David Nichols, Fedders's Vice President of Global Sourcing, testified about, among other things, Fedders's business interests in China. According to Mr. Nichols, thirty or forty manufacturers supply components for the X Chassis air conditioner, including Broad Ocean Motors (manufacturer of the motor) and Ningbo-LES (manufacturer of the EPS bulkhead enclosure). Mr. Nichols testified that it is the standard policy and practice of Fedders to require all manufacturers to execute non-disclosure agreements which prohibit the manufacturers from disclosing or sharing any confidential designs, molds or tools provided by Fedders. At the hearing, however, Mr. Nichols admitted that Fedders had been unable to find any such agreement with Ningbo-LES executed prior to the commencement of this litigation. Moreover, Fedders has never produced any relevant non-disclosure agreement that was in force prior to March 2002. At the request of Fedders, Broad Ocean Motors executed a non-disclosure agreement on March 19, 2002, and Ningbo-LES executed an agreement subsequent to the commencement of this litigation.
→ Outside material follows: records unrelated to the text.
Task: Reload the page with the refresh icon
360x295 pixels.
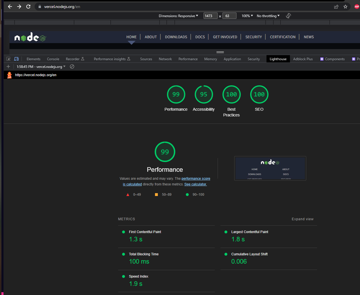Action: [x=28, y=6]
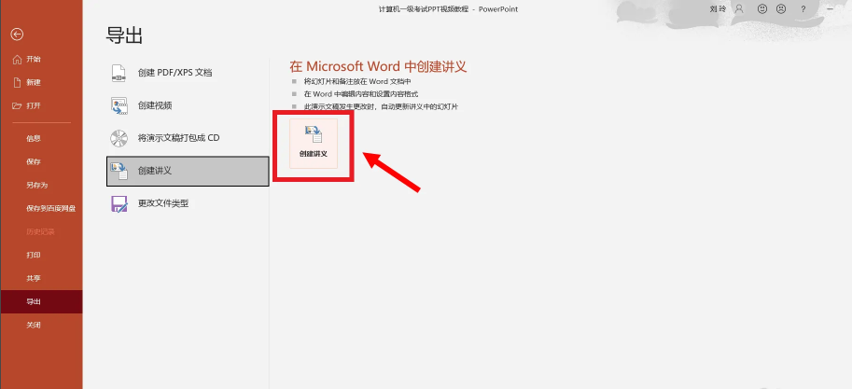Go to the 信息 menu item
Image resolution: width=852 pixels, height=389 pixels.
(34, 138)
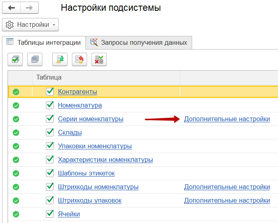278x223 pixels.
Task: Open the Ячейки table link
Action: click(69, 214)
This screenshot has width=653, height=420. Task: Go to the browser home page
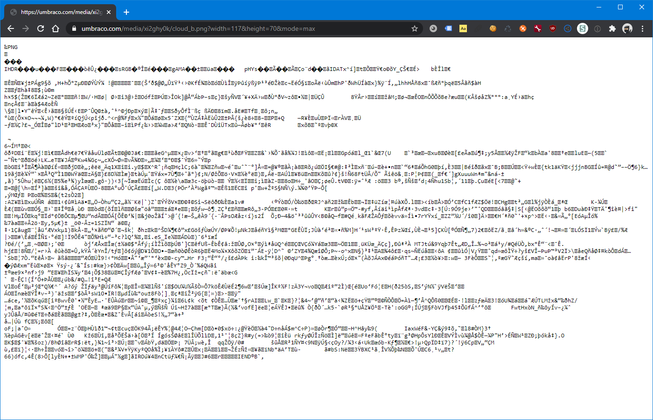pos(56,28)
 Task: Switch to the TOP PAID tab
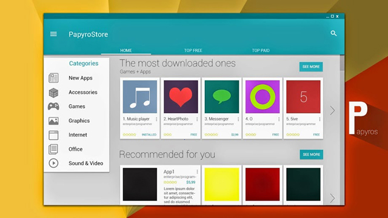(x=261, y=50)
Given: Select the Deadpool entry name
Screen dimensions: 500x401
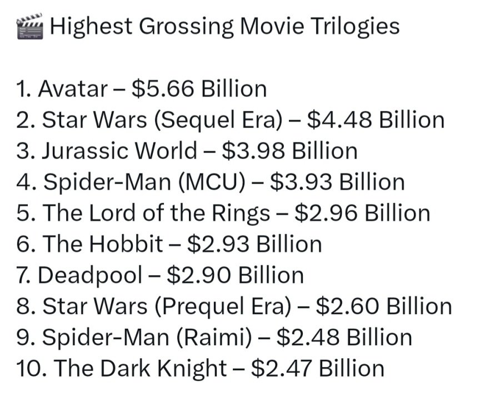Looking at the screenshot, I should pyautogui.click(x=91, y=276).
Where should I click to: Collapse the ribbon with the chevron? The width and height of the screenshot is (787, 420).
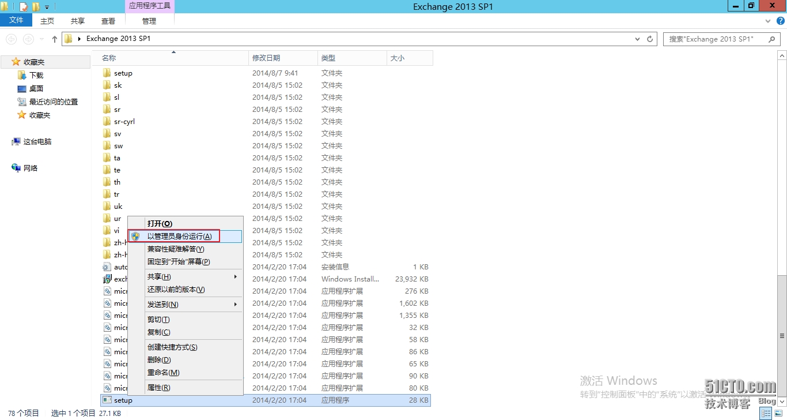[x=767, y=21]
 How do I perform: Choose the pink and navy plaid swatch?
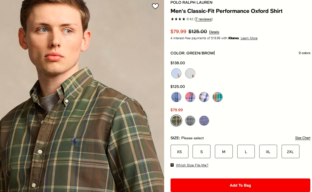pos(190,97)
Mr. Nichols admitted that the non-disclosure agreements were handled by Fedders in a "haphazard" manner three and four years ago. Further, he admitted that he did not know which manufacturers of X Chassis components had executed non-disclosure agreements as of 2001. More specifically, Mr. Nichols testified that he did not know whether Ningbo-LES had executed *1060 a non-disclosure agreement prior to the commencement of this litigation.
Mr. Nichols also testified that it is the standard policy and practice of Fedders to use a certain purchase order form when purchasing parts from Chinese manufacturers. Fedders has produced a copy of a March 23, 2000 purchase order issued by Fedders to Ningbo-LES for the production of certain molds needed to mass manufacture the EPS bulkhead enclosure. The purchase order provides, in part, as follows:
[A]ll special dies, molds, patterns, jigs, fixtures, specifications, drawings, designs and any other property furnished by [Fedders] to [the manufacturer], or specifically paid for by [Fedders], for use in connection with this order, shall be and remain the property of [Fedders]. [The manufacturer] agrees not to divulge or disclose such property and drawing, specifications, designs or other data to any person, form or corporation other than [Fedders's] or [the manufacturer's] employees.
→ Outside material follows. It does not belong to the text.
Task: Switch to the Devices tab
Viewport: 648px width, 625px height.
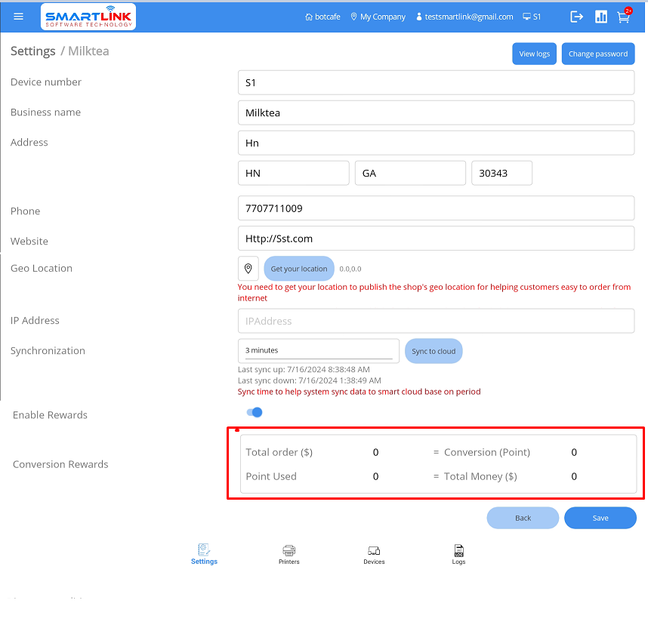Action: [x=374, y=554]
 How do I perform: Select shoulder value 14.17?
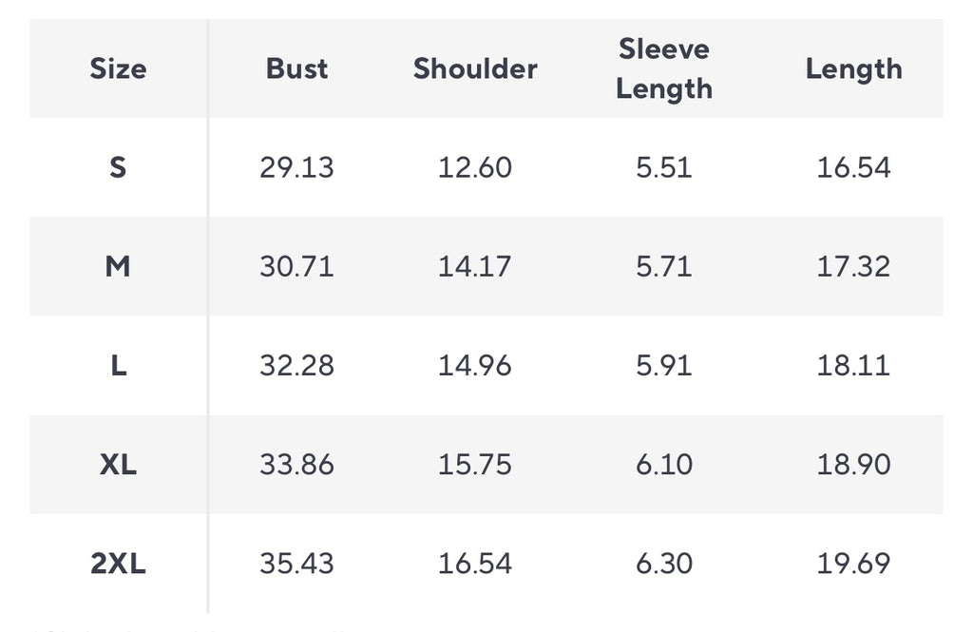click(x=475, y=266)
According to Mr. Nichols, the same language appears in every purchase order issued by Fedders to Chinese manufacturers. Fedders has also produced a copy of a purchase order for the mass manufacture of the EPS bulkhead enclosure. The copy is in Chinese only, and Fedders has not provided a translation. Fedders admits that the copy does not contain the non-disclosure provisions but Mr. Nichols testified that the provisions were on the back of the original form. Nichols testified that Fedders has not taken any action against any of the Chinese manufacturers of X Chassis components.
Daniel Lavy, President of the Elite Group, testified at the preliminary injunction hearing. The gist of Mr. Lavy's testimony was that he asked Hi-Con to make an air-conditioner and that Hi-Con made one. His testimony, in part, was as follows:
Q: What's your understanding of how Hi-Con went about designing or assembling an air' conditioner for use under the Sunbeam name?
Lavy: My understanding today is a lot greater than it ever was before.
Q: That's important. What was your understanding before today about the way Hi-Con designed or assembled this air-conditioner?
Lavy: All they asked us to do was to send them a bunch of air conditioners that were in the marketplace which we did. We bought a bunch of air conditioners. They had air conditioners at their factory, too. And we sent it to them, and we told them to make us a 5200 BTU air conditioner.
Q: And did they do that?
Mr. Lavy also testified that when he received a copy of Robert Edwards's email he contacted Hi-Con. He testified that he received assurances that Hi-Con was not using Fedders's parts and that Hi-Con was not purchasing components from any manufacturer that had an exclusive deal with Fedders.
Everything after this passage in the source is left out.